## Task instructions
If a line in the entries contains the string "Given", include that line in your answer.

## Input records
"""

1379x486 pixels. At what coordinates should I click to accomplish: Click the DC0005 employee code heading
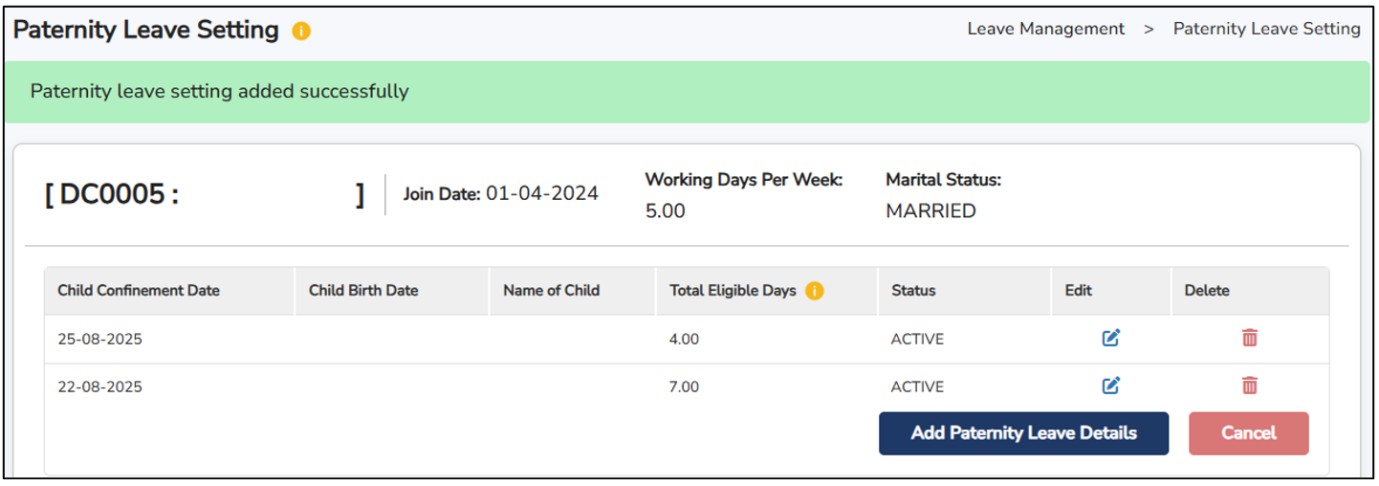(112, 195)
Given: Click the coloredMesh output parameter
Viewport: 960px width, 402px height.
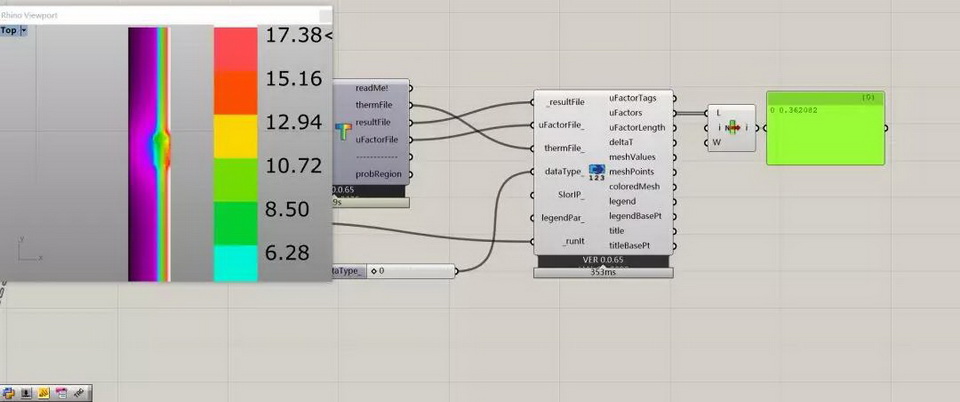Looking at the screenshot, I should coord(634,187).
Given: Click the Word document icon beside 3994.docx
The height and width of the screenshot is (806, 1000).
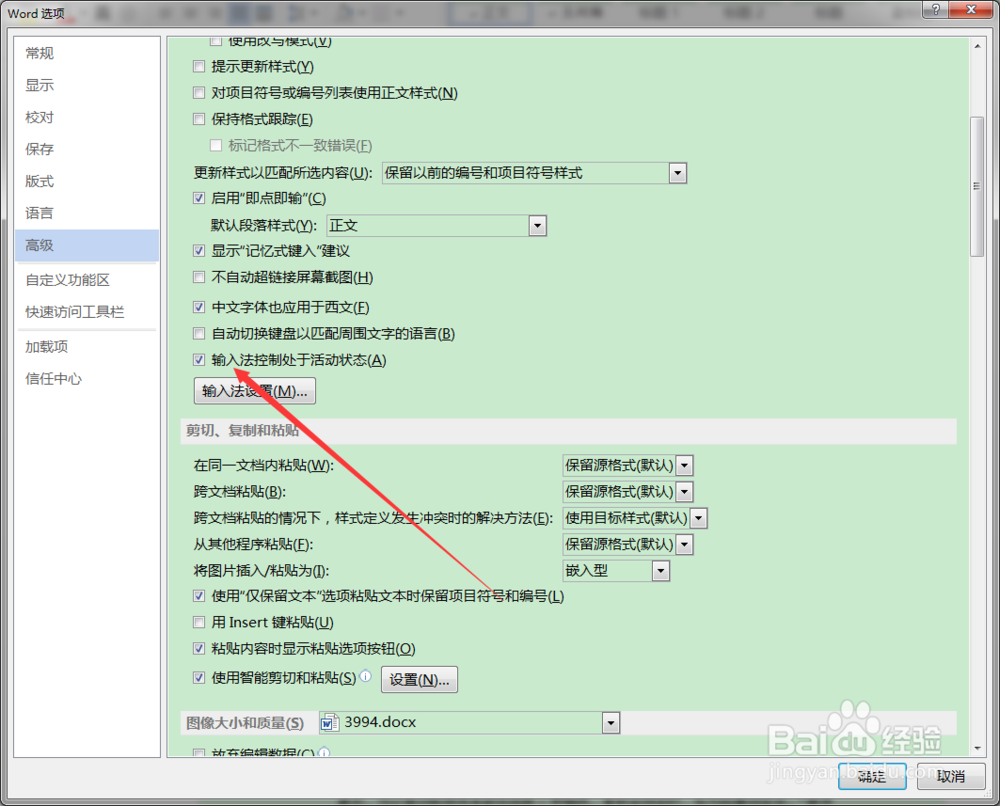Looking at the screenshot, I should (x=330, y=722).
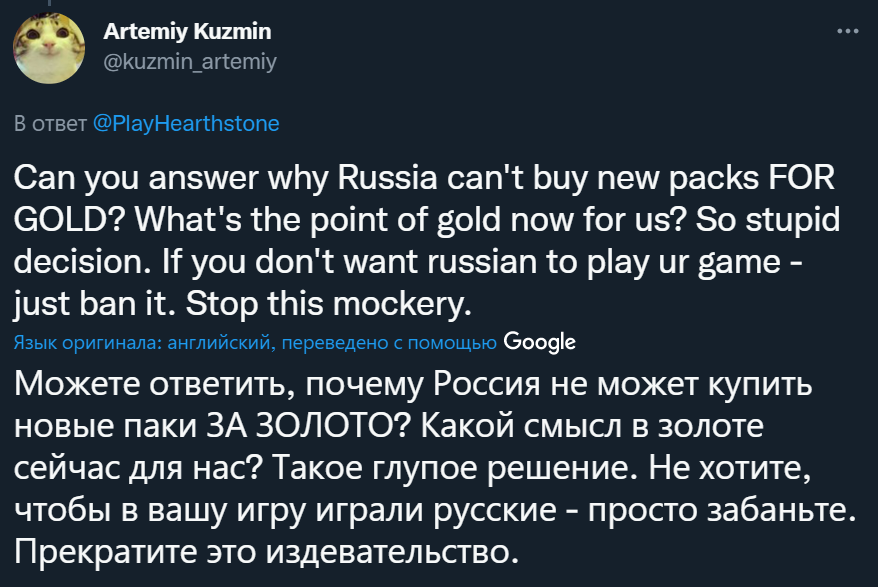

"""
"""

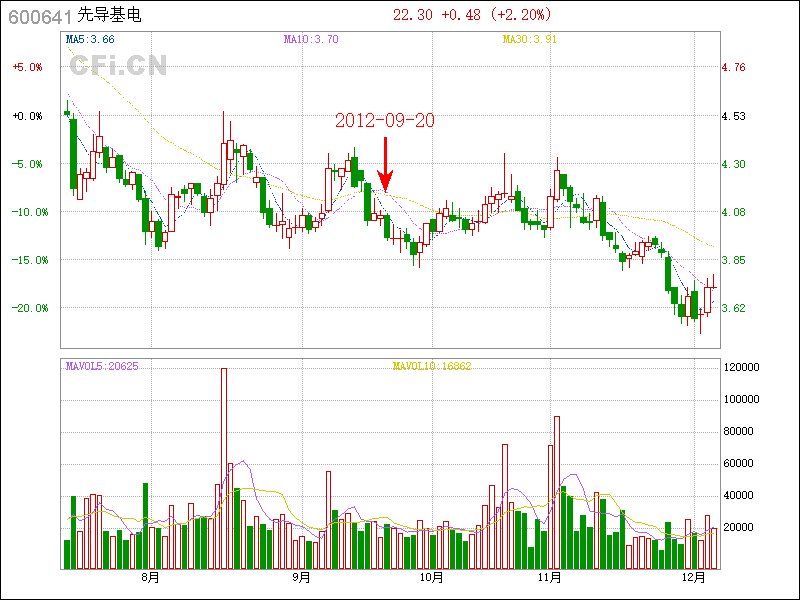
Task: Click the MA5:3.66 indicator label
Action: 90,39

"""

## Solution to this problem
Given: Click the coloredMesh output parameter
Given: Click the Word document icon beside 3994.docx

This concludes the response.